Antônio Vieira (1920-2009): cantor e compositor de canções populares, sendo atualmente um nome reconhecido na música popular maranhense. Seu jazigo se encontra na 7.ª Seção.


Haydée Mattos Collares Moreira (ca.1920-1979): filha do comerciante Antero Mattos e sobrinha do farmacêutico João Victal de Mattos, Haydée atuou como pianista durante sua juventude, quando então fazia aulas com Esther Santos Marques. Sua sepultura se encontra na 1.ª Seção do cemitério.

Lopes Bogéa (1926-2004): natural do povoado de Jericó, em Guimarães, também foi compositor e cantor de canções populares. Sua sepultura está na "parte nova" do cemitério".

Pe. João Mohana (1925-1995): responsável por colecionar partituras, graças a seus esforços uma parte importante da música maranhense foi preservada. Sua coleção está hoje disponível no Arquivo Público do Estado do Maranhão (APEM). Sua sepultura está localizada na 3.ª Seção, n.º 71-B.

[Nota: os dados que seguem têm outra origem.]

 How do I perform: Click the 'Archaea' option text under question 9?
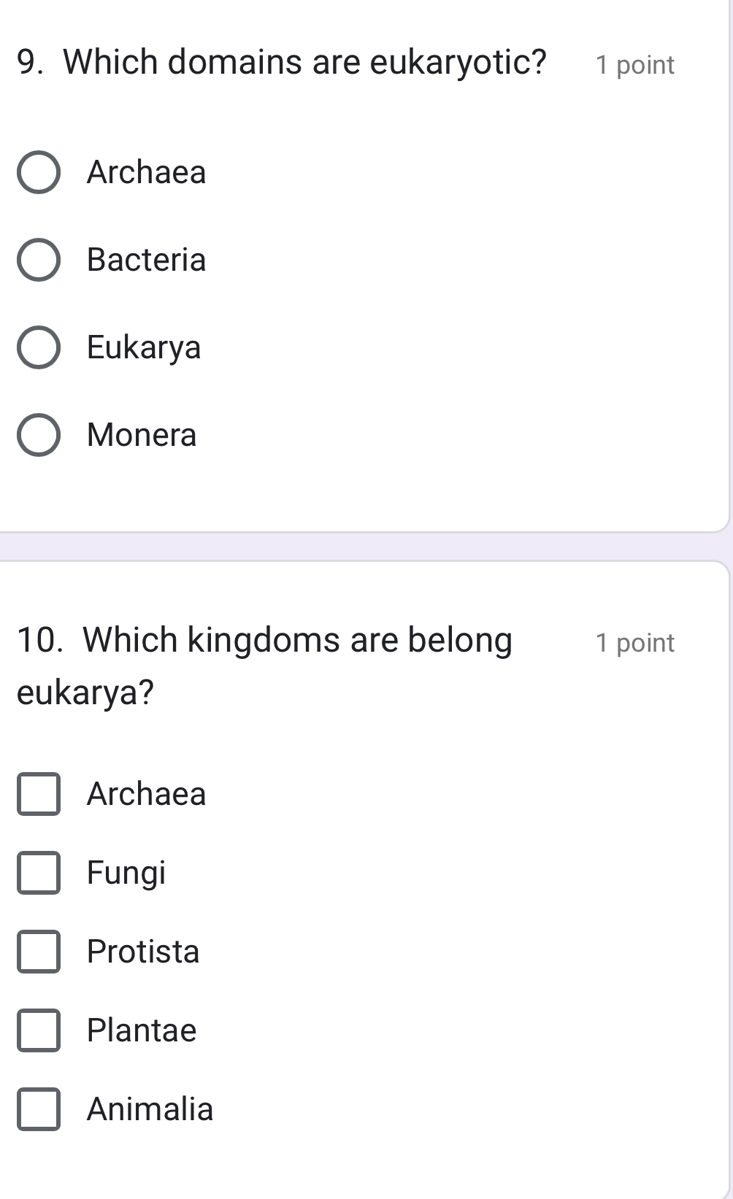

Olga Mohana (1933-2013): irmã do Pe. João Mohana, foi cantora lírica, com voz de mezzo-soprano. Foi diretora da atual Escola de Música do Estado do Maranhão (EMEM) entre 1979 e 1982, sendo sua gestão conhecida como os "Anos de Ouro" da instituição. Era também professora do curso de Ciências Sociais da Universidade Federal do Maranhão (UFMA). Seu jazigo se encontra logo no início do corredor da "parte nova" do cemitério.


Capela Bom Jesus dos Navegantes
Anexa à Igreja de Santo Antônio, em São Luís, há várias pessoas enterradas nessa capela, entre elas Ana Joaquina Jansen Pereira (1793-1869), conhecida proprietária de terras e membro da nobreza maranhense do século XIX. Alguns jazigos encontrados são:

Carlos Antonio Colás (ca.1838-1879): "pistonista" (trompetista) que participava das orquestras contratadas para acompanhar as companhias líricas no então Teatro São Luiz, era filho do clarinetista português Francisco Antonio Colás (ca.1808-1871) e irmão de Francisco Libânio Colás (ca.1831-1885), o primeiro músico maranhense a ter uma carreira em nível nacional. Carlos faleceu por beribéri, uma enfermidade recorrente durante o Maranhão Imperial.

Ladislau Muniz Fernandes (1868-1923): nascido em Vianna na época em que a cidade teve várias gerações de músicos prolíficos, graças principalmente aos esforços de Miguel Arcanjo Dias (1871-1925), Ladislau foi compositor, oficial militar e comerciante, tendo residido em São Luís Gonzaga nas primeiras décadas do século XX, onde faleceu. O Pe. João Mohana encontrou treze de suas obras, cujas partituras estão disponíveis hoje no APEM.

Emilia Moura Rayol (ca.1848-1882): primeira esposa de Leocádio Rayol, também era pianista e irmã do jornalista e político João Dunshee de Abranches Moura (1868-1941), compositor algumas obras, entre elas uma "Ave Maria" que ficou conhecida em São Luís no início do século XX. Emilia estudou com João Pedro Ziegler (1822-1882) no colégio "Nossa Senhora da Gloria", que tinha suas irmãs como diretoras.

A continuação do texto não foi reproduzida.